- [Selected text]:
↓↓↓

Teiid returns different results for a query with GROUP BY and SUM(1) (summation of the number 1) when there is a LEFT or INNER JOIN involved.
There are two problems: a) incorrect check in MergeJoinStrategy.compareToPrevious method which generates TEIID31202 exception and b) a bug in algorithm of join itself which leads to incorrect results.
To reproduce the bug, please, run the following queries and compare theSum and theCount column values:

select  r.city,
		sum(1) as theSum
		,count(*) as theCount
from "dsp.address_pg" r
	left join "adventureworks.stateprovince" c on "r.stateprovinceid" = "c.stateprovinceid"

↑↑↑

- [Dataset content]:

↓↓↓

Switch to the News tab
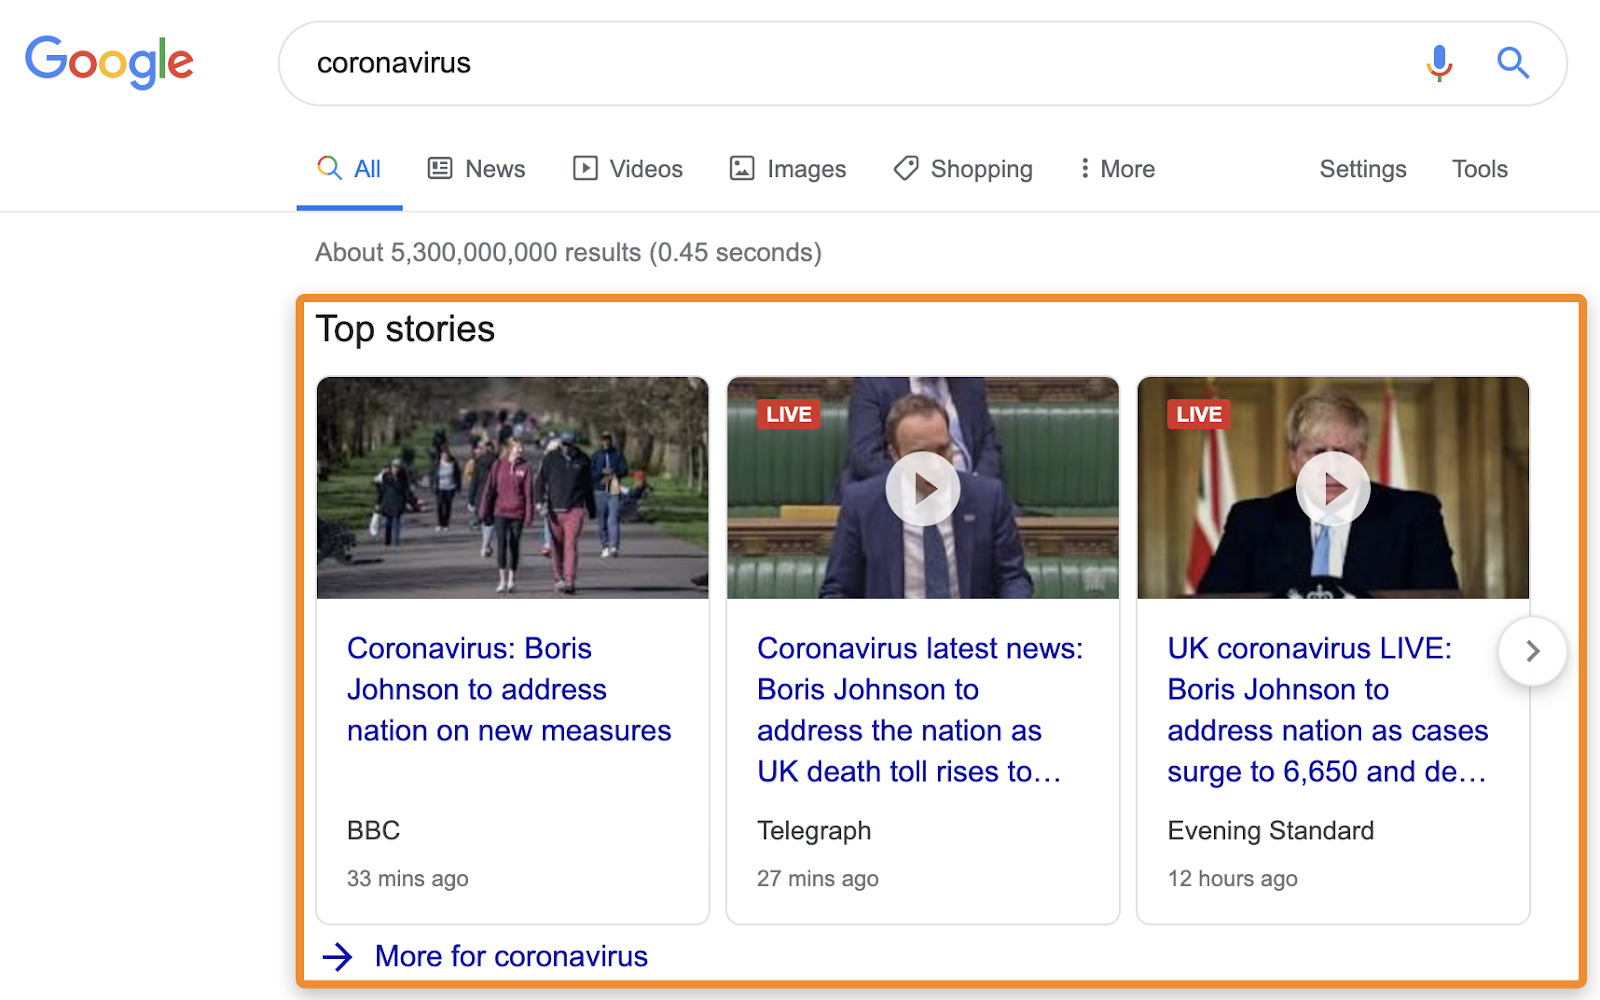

↑↑↑

- [What to do]:
- A) Decide whether each statement below agrees with the Teiid bug report on SUM(1) and joins. Answer yes or no for each, and quote the deciding words of the report.
(i) The wrong results appear only when an INNER JOIN is used.
(ii) The report identifies two separate problems.
(iii) The TEIID31202 exception comes from the bug in the join algorithm itself.
- B) Carry on the Teiid bug report about GROUP BY and SUM(1) from the point where it stops.

- [Responses]:
- A)
(i) No: "when there is a LEFT or INNER JOIN involved"
(ii) Yes: "There are two problems"
(iii) No: "incorrect check in MergeJoinStrategy.compareToPrevious method which generates TEIID31202 exception"

- B)
group by r.city
order by r.city ;;

select  r.city,
		sum(1) as theSum
		,count(*) as theCount
from "dsp.address_pg" r
	inner join "adventureworks.stateprovince" c on "r.stateprovinceid" = "c.stateprovinceid" 
group by r.city
order by r.city ;;

but the following queries return correct results:

select  r.city,
		sum(1) as theSum
		,count(*) as theCount
from "dsp.address_pg" r
	right join "adventureworks.stateprovince" c on "r.stateprovinceid" = "c.stateprovinceid" 
group by r.city
order by r.city ;;

the second one is also correct (LEFT JOIN) but uses window function:

select  distinct city,
		sum(1) OVER (PARTITION BY city) as theSum
		,count(*) OVER (PARTITION BY city) as theCount
from "dsp.address_pg" r
	left join "adventureworks.stateprovince" c on "r.stateprovinceid" = "c.stateprovinceid"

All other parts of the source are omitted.